Wawancara ini adalah jenis wawancara yang dilakukan tanpa persiapan/perencanaan sebelumnya.
- Personality interview
Merupakan wawancara yang dilakukan terhadap figur-figur publik yang terkenal, atau bisa juga terhadap orang-orang yang dianggap memiliki sifat/kebiasaan/prestasi yang unik, yang menarik untuk diangkat sebagai bahan berita.
- News interview
News interview yaitu wawancara dalam rangka memperoleh informasi dan berita dari sumber-sumber yang mempunyai kredibel
Beberapa persiapan yang dilakukan sebelum wawancara, yaitu :
Menentuan tema. Mengapa suatu tema harus diangkat? Kenapa harus sekarang? Pertama-tama tanyakan pada diri sendiri – mengapa kasus dibawakan sekarang? Dari awal harus sudah jelas peran apa yang akan dibawakan – informasi apa yang mau dicari dari narasumber, apakah perspektifnya, dimana mereka akan kita posisikan.

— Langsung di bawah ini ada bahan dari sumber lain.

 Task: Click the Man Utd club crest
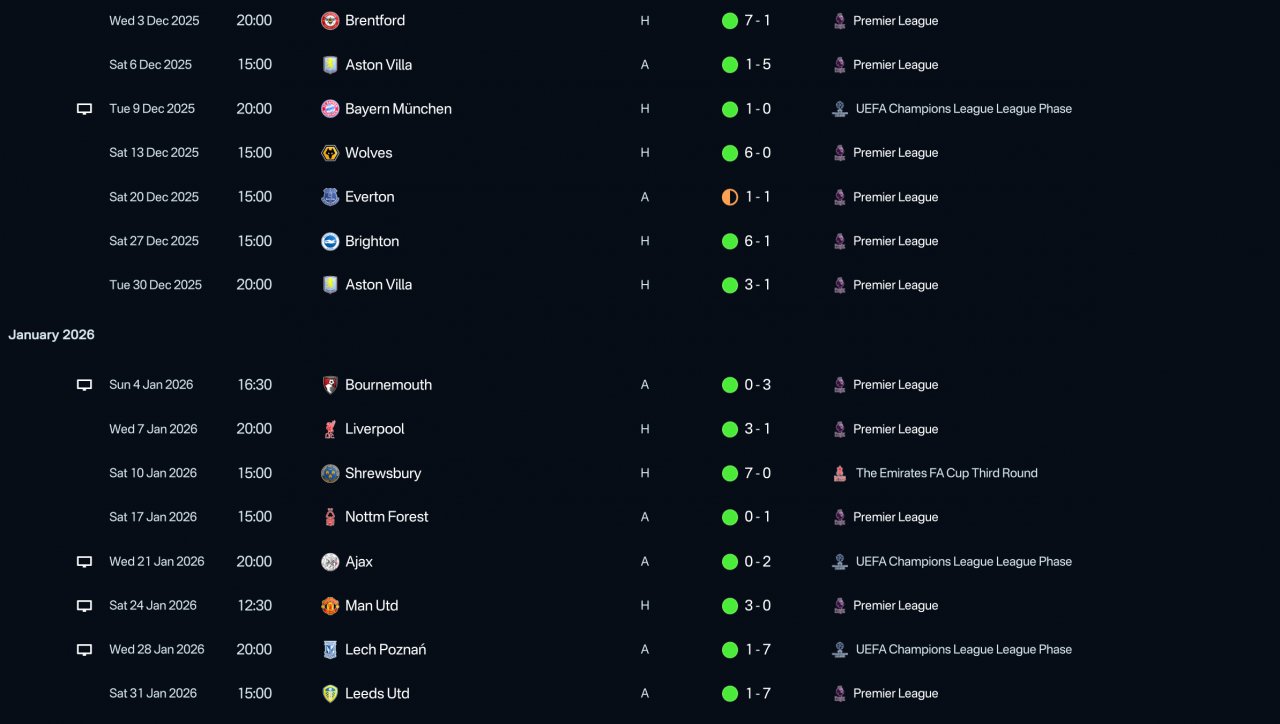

Menentukan Angle. Angle atau sudut pandang sebuah berita ini dibuat untuk membantu tulisan supaya terfokus. Kita tidak mungkin menulis seluruh laporan tentang apa yang kita lihat, atau menulis seluruh uraian yang disampaikan oleh narasumber. Tulisan yang tidak terfokus hanyalah akan membingungkan pembaca. Untuk menentukan angle salah satu cara yang termudah adalah membuat sebuah pertanyaan tunggal tentang apa yang mau kita tulis. Jawaban pertanyaan tidak boleh melebar kemana-mana. Hal-hal yang tidak relevan dengan angle sebaiknya tidak ditanyakan. Jika ada informasi lain yang disampaikan maka bisa dibuat judul lain. Atau informasi yang sangat penting tersebut tidak cukup untuk dibuat dalam berita tersendiri, maka bikinlah sub judul.
Susunlah outline. Agar memudahkan dalam wawancara maka sebaiknya terlebih dahulu kita menyusun kerangka berita (outline) atau istilah yang lebih lazim flowchart. Outline berisi antara lain: Tema berita, Angle, Latar belakang masalah, Narasumber, Daftar pertanyaan, Mengumpulkan Informasi dengan Tepat.

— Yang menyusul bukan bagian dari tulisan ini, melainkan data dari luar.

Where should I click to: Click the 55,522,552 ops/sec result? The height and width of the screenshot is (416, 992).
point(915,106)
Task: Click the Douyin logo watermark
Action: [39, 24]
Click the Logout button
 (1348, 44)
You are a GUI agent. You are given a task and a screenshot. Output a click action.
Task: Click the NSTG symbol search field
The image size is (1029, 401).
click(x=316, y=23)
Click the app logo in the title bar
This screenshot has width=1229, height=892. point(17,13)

Ketidak akuratan (kesalahan) dalam pemberitaan kebanyakan disebabkan oleh kelalaian (kesembronoan) yang tidak disengaja. Seorang reporter mungkin tidak menggunakan waktu secukupnya untuk mengecek informasinya sebelum menulis berita. Kemudian ia salah menuliskan nara sumber berita.

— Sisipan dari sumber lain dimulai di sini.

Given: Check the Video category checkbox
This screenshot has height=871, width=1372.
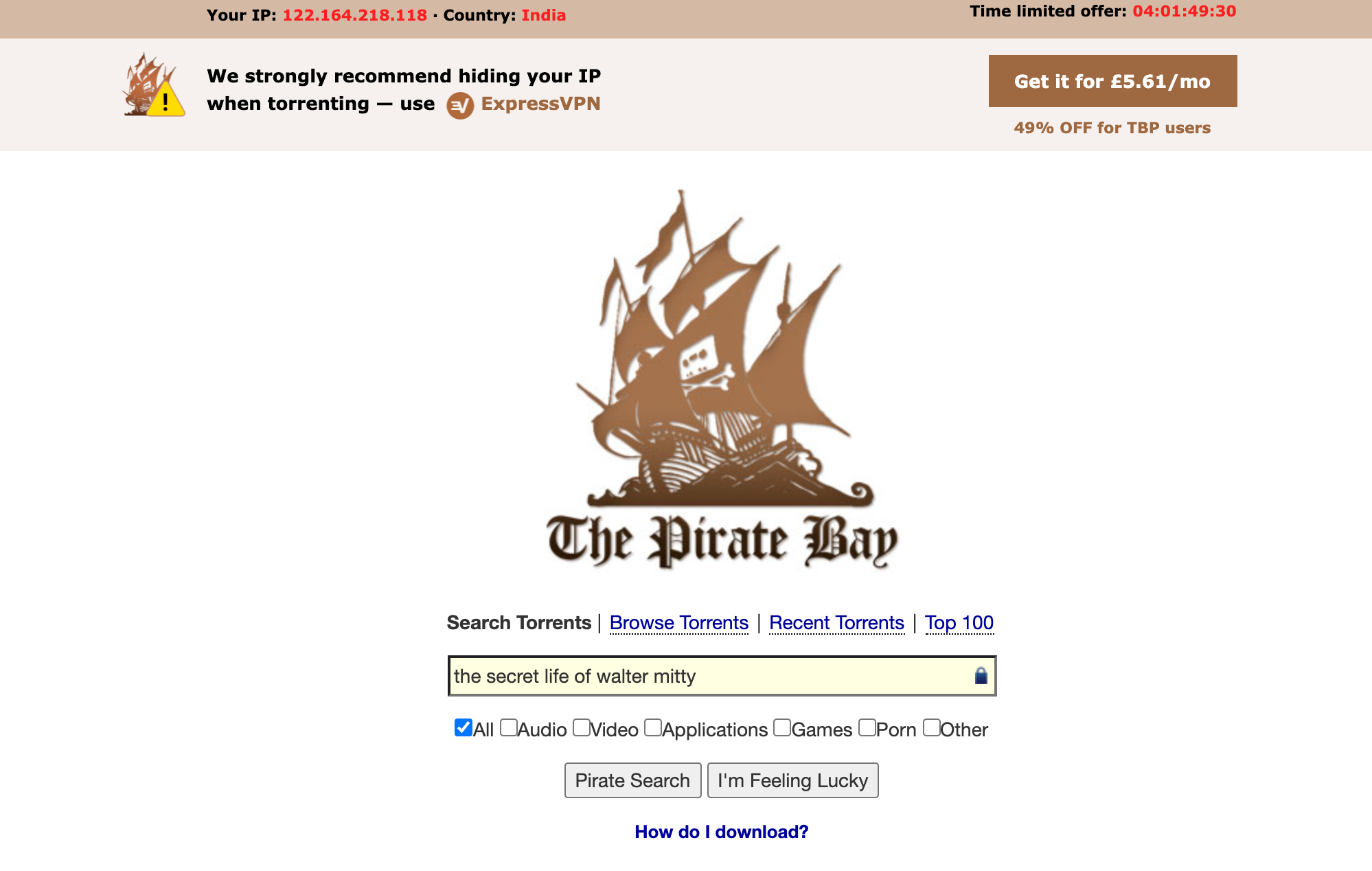Looking at the screenshot, I should [x=581, y=727].
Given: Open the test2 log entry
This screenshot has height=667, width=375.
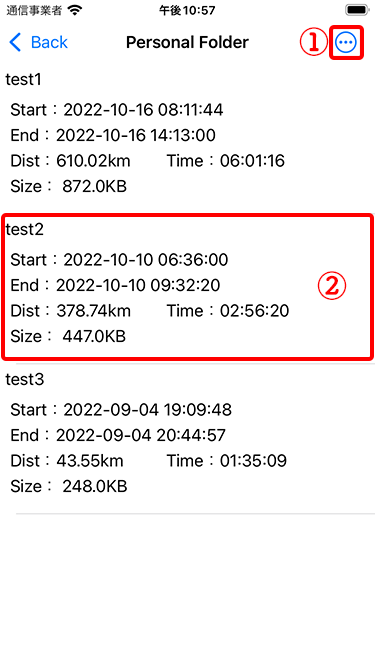Looking at the screenshot, I should click(188, 286).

Seorang wartawan kawakan akan mengambil langkah-langkah pencegahan untuk menghindari kesalahan fakta. Bila wartawan mewawancarai seseorang, tanyakan nama, umur, alamat, dan nomor teleponnya. Setelah mengumpulkan informasi, ejalah namanya dan bacakan informasi yang diperoleh (tangkap) sehingga sumber berita bisa mengoreksinya.
Nomor telepon tidak ditulis dalam berita, namun reporter harus mengetahuinya untuk mengadakan kontak dengan sumber berita tersebut. Bila informasi narasumber diperoleh dari tangan kedua, harap dicek pada sumber berita untuk membetulkannya. Jangan sekali-kali beranggapan bahwa kita mengetahui semuanya. Kita selalu harus mengecek ulang setiap informasi yang penting. Bila tulisan kita menyangkut materi yang rumit, pastikanlah dulu bahwa kita memahami hal itu.
Umumnya seorang wartawan mengambil peranan sebagai seorang pembaca kebanyakan, dan megajukan pertanyaan sesuai dengan posisi itu.Bila menggunakan statistik atau data matematis, reporter harus mengecek angka-angkanya dan menghitung. Banyak wartawan yang berdalih bermacam-macam bila seorang pembaca yang kritis mengirim surat ke redaksi dan menunjukkan perhitungan yang keliru dalam tulisan wartawan.
Statistik harus dicermati benar dengan penuh kecurigaan. Kita bisa membuktikan apa saja dengan statistik, tergantung bagaimana cara kita menyajikannya dan apa saja yang kita masukkan atau tinggalkan. Tanyakanlah kepada sumber secara cermat untuk meyakinkan kebenaran angka-angka tersebut. Seorang reporter tidak boleh membiarkan dirinya menjadi alat untuk menipu masyarakat. Kekritisan dan pengecekan yang teliti sering bisa menghindarkan hal itu terjadi. (**)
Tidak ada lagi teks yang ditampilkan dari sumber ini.